* [Dataset]
★ ★ ★ ★ ★
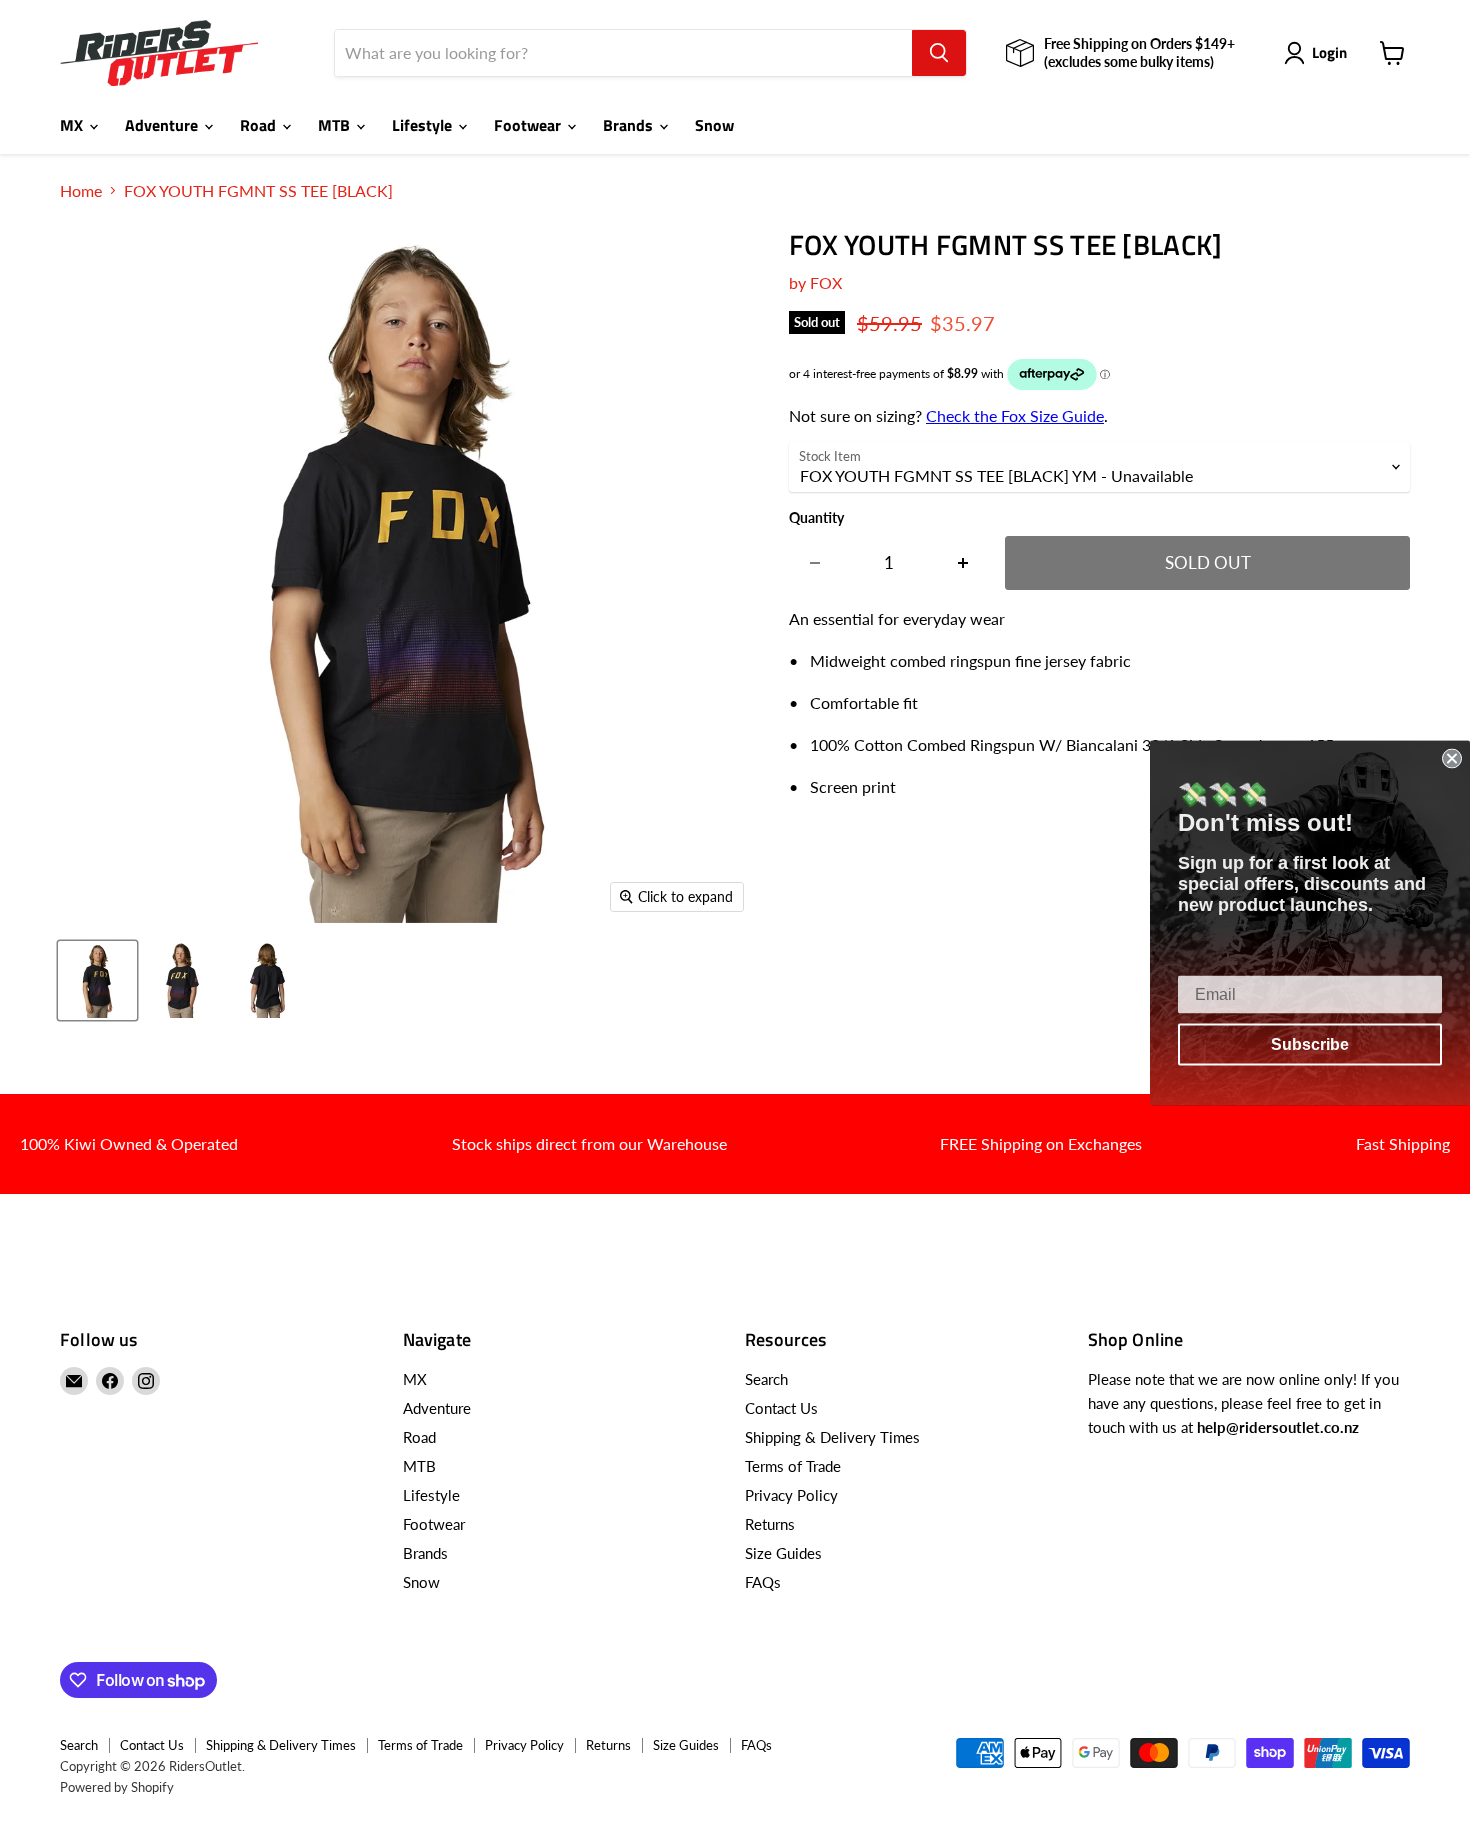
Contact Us (781, 1408)
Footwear (529, 125)
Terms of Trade (793, 1466)
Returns (770, 1524)
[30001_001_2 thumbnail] (182, 980)
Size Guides (783, 1553)
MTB (336, 125)
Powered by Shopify (117, 1787)
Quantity (816, 518)
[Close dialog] (1452, 758)
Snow (714, 125)
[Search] (939, 53)
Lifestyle (424, 125)
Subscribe (1310, 1043)
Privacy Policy (791, 1495)
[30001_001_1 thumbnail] (97, 980)
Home (81, 191)
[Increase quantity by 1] (963, 563)
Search (766, 1379)
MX (73, 125)
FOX (826, 282)
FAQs (763, 1582)
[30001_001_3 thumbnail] (267, 980)
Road (260, 125)
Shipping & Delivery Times (832, 1437)
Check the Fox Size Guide (1015, 415)
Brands (630, 125)
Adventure (163, 125)
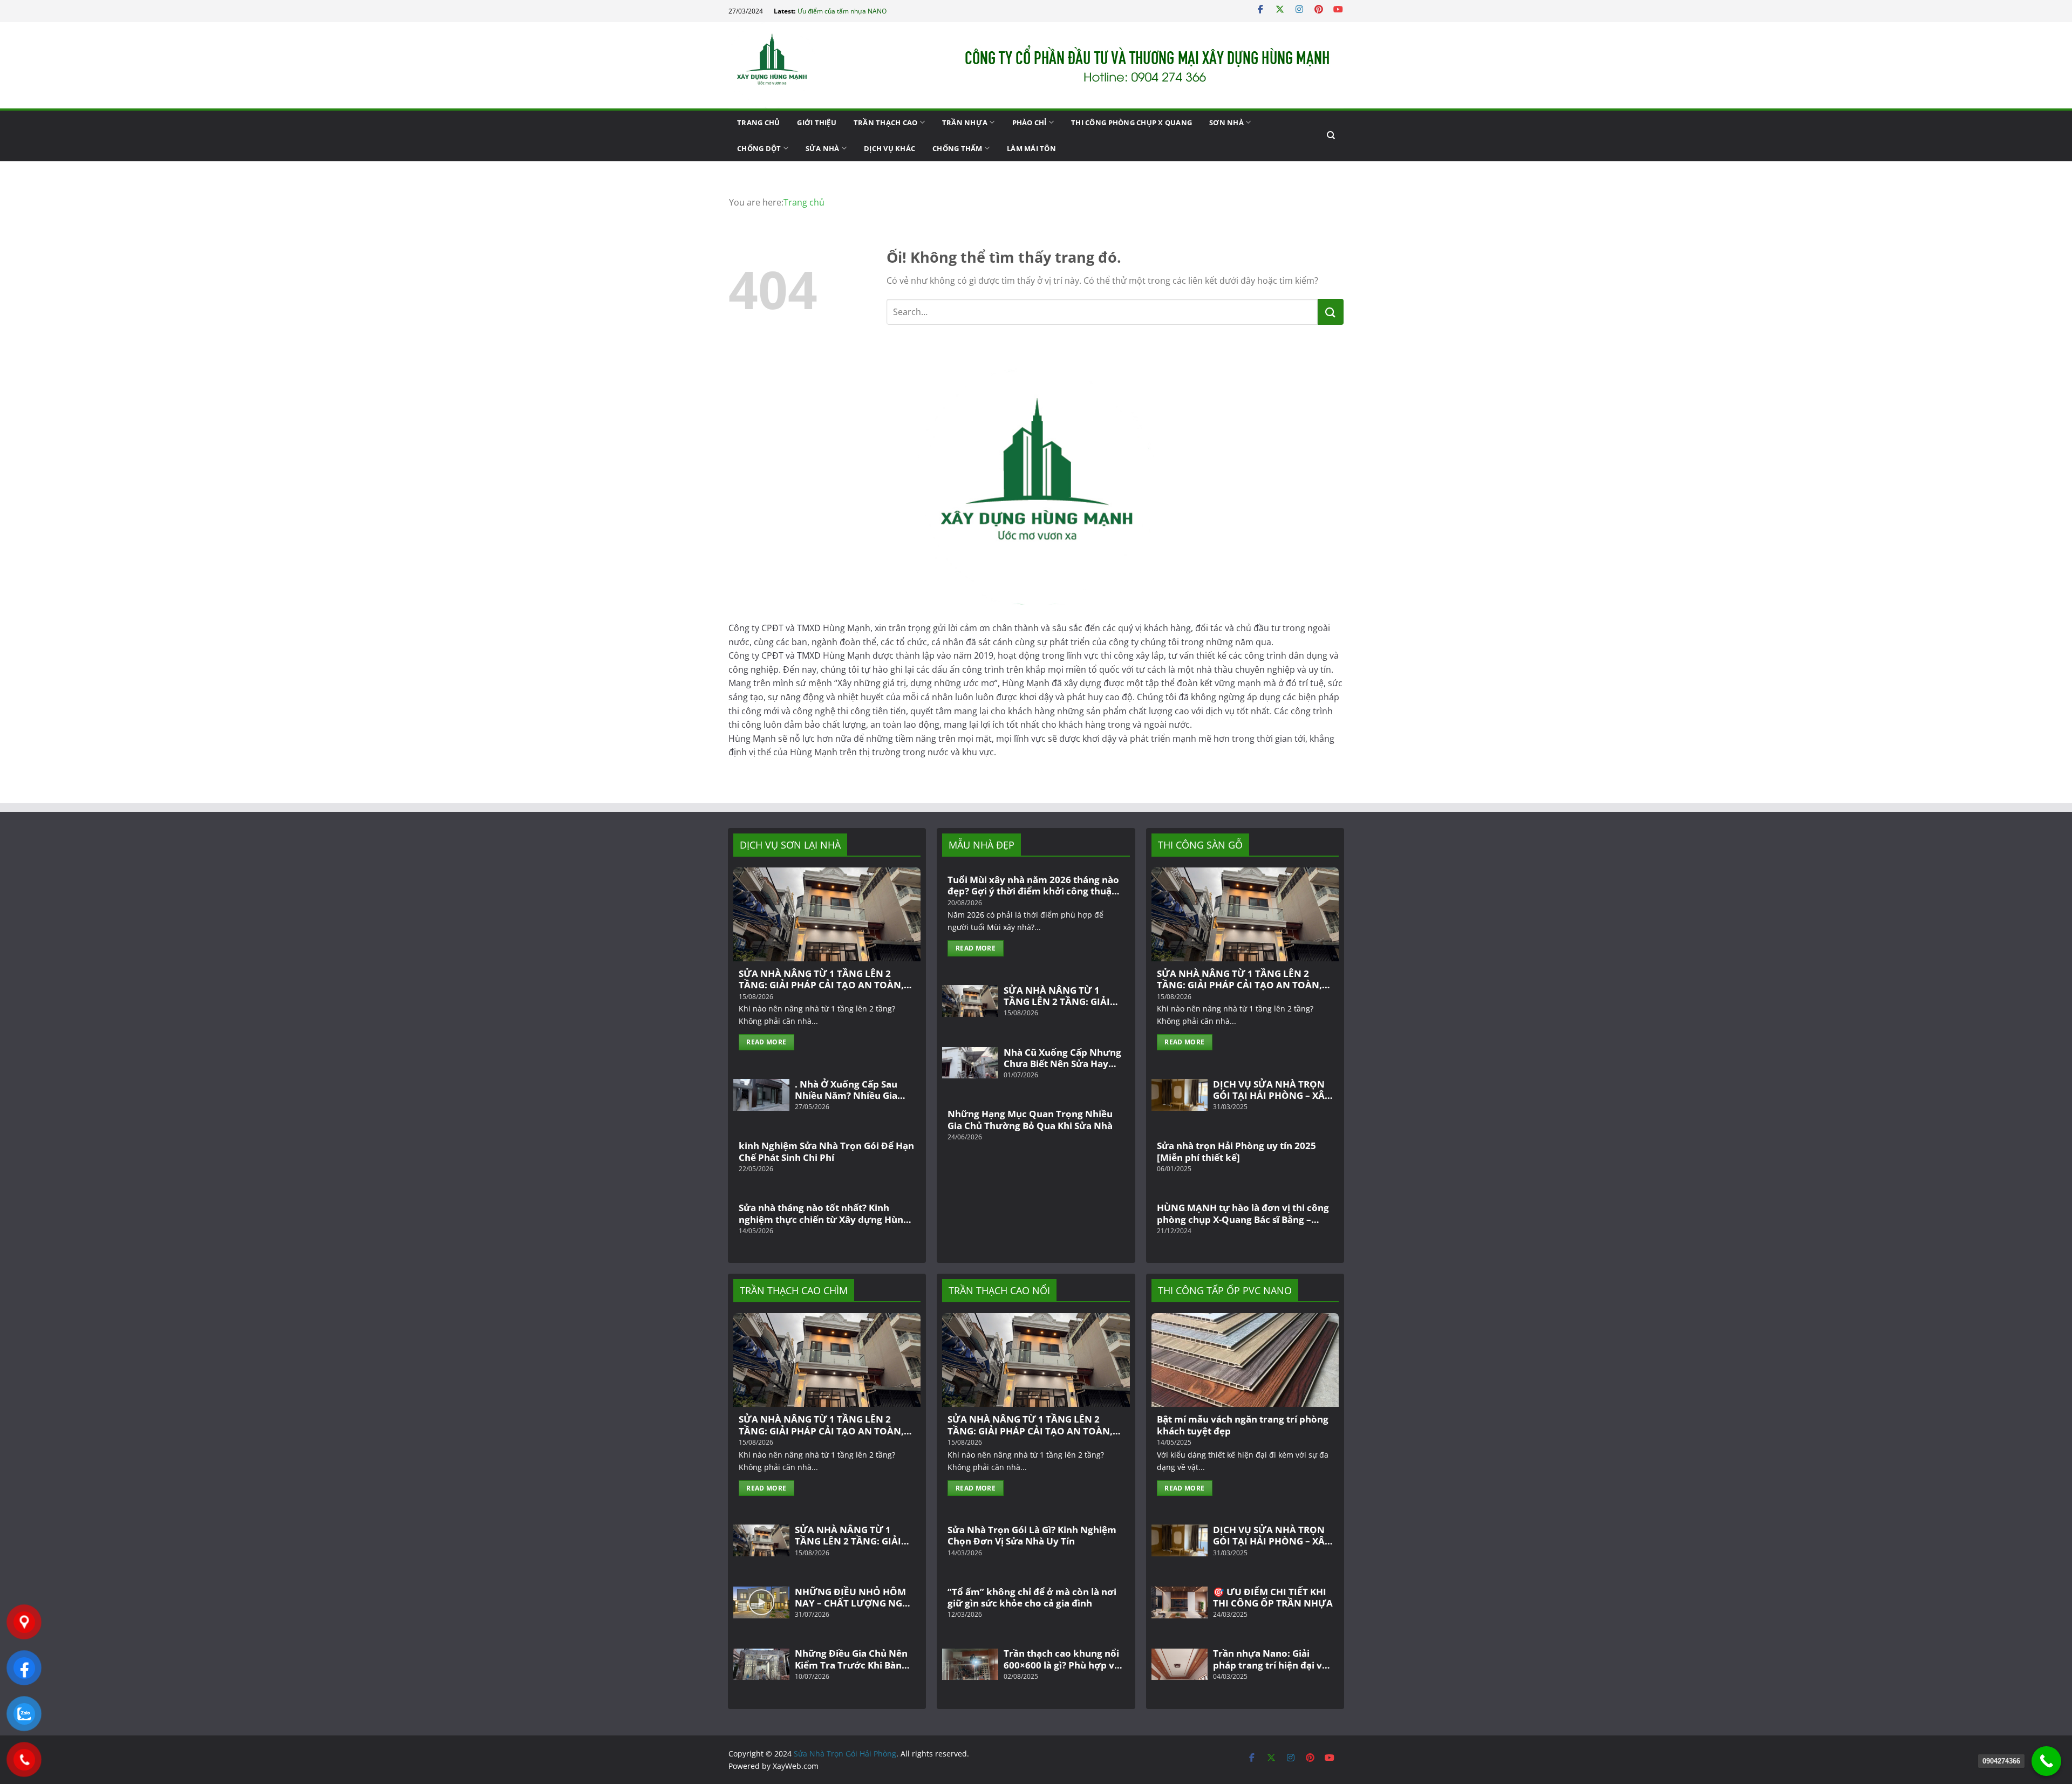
★ ★ ★ ★ ★
Report each line of the material above where the word "Size" appears.

* [Answer to this exercise]
Size Guides (783, 1553)
Check the Fox Size Guide (1015, 415)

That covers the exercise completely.